───── DATA TO USE

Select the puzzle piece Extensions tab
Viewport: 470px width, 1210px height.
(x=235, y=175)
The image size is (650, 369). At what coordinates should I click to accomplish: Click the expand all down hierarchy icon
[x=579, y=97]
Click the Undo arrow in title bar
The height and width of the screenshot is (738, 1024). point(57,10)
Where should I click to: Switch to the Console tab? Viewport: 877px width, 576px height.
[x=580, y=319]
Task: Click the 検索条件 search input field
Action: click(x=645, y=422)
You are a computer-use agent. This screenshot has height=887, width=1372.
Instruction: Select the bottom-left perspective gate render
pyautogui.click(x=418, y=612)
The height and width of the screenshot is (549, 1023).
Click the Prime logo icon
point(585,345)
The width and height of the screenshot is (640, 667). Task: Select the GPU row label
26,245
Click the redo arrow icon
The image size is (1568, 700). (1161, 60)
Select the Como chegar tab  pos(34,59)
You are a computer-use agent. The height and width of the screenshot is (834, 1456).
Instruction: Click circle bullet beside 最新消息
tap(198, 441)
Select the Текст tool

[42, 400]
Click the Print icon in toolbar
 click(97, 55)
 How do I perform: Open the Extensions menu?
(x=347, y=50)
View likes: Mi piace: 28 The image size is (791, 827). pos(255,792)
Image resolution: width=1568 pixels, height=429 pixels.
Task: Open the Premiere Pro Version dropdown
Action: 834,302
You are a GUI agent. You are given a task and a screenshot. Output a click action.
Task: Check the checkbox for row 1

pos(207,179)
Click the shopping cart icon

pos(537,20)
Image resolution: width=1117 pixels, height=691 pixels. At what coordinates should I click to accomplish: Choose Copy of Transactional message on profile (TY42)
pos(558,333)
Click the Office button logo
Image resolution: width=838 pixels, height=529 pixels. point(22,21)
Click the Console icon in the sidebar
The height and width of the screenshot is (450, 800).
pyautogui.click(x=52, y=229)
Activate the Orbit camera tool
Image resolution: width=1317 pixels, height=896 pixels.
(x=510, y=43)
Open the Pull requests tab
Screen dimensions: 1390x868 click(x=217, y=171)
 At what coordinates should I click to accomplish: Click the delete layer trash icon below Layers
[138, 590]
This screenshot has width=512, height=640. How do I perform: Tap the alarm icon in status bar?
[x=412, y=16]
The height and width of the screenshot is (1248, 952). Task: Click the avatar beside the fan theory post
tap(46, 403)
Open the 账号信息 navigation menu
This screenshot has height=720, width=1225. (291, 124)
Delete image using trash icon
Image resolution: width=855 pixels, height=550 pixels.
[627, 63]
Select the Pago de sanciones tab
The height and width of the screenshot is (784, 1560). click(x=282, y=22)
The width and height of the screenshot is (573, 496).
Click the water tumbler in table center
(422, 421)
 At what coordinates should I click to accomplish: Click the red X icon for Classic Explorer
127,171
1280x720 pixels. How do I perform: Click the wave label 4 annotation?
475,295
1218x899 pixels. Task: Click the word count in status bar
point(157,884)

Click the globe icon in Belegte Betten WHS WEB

──────────

* [INSTRUCTIONS FOR THE TASK] Scan the data above and copy each line containing the word "agent".

* [TASK RESULT]
You are a computer-use agent. This screenshot has height=887, width=1372.
You are a computer-use agent. The height and width of the screenshot is (834, 1456).
You are a GUI agent. You are given a task and a screenshot. Output a click action.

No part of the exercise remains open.